┏━━

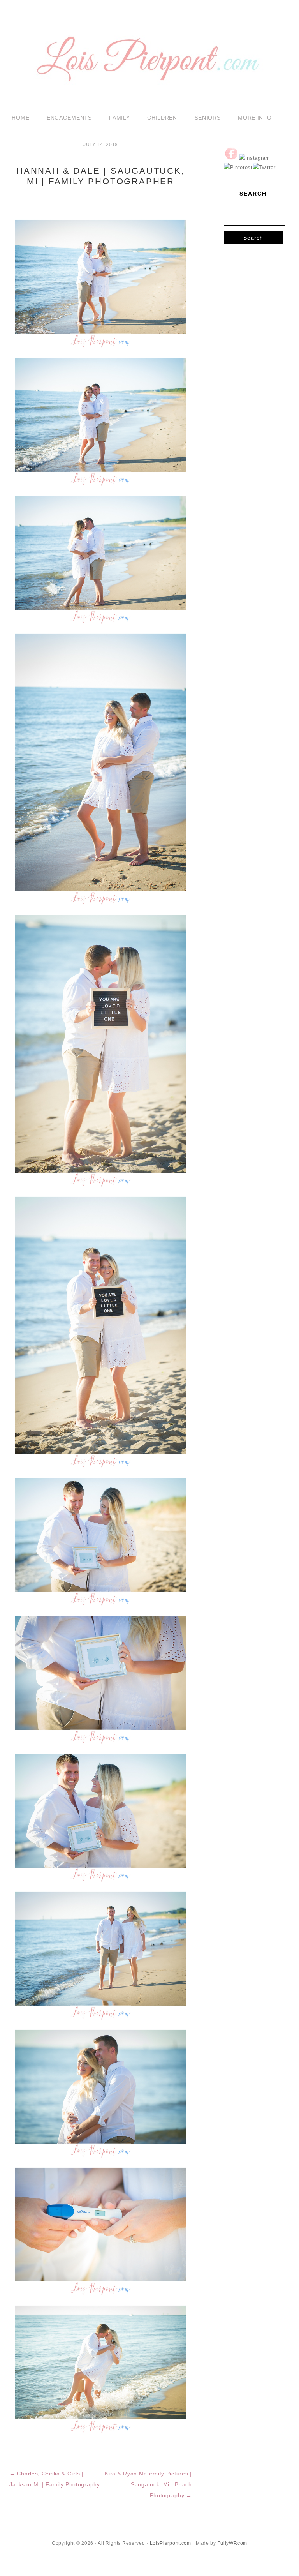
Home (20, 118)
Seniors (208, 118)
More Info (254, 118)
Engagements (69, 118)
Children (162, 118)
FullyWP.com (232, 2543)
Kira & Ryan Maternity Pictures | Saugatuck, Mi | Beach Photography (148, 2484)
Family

┗━━

* _What the task requires_
Reproduce the material above verbatim; omit every picture.

* _Task answer_
Home (20, 118)
Seniors (208, 118)
More Info (254, 118)
Engagements (69, 118)
Children (162, 118)
FullyWP.com (232, 2543)
Kira & Ryan Maternity Pictures | Saugatuck, Mi | Beach Photography (148, 2484)
Family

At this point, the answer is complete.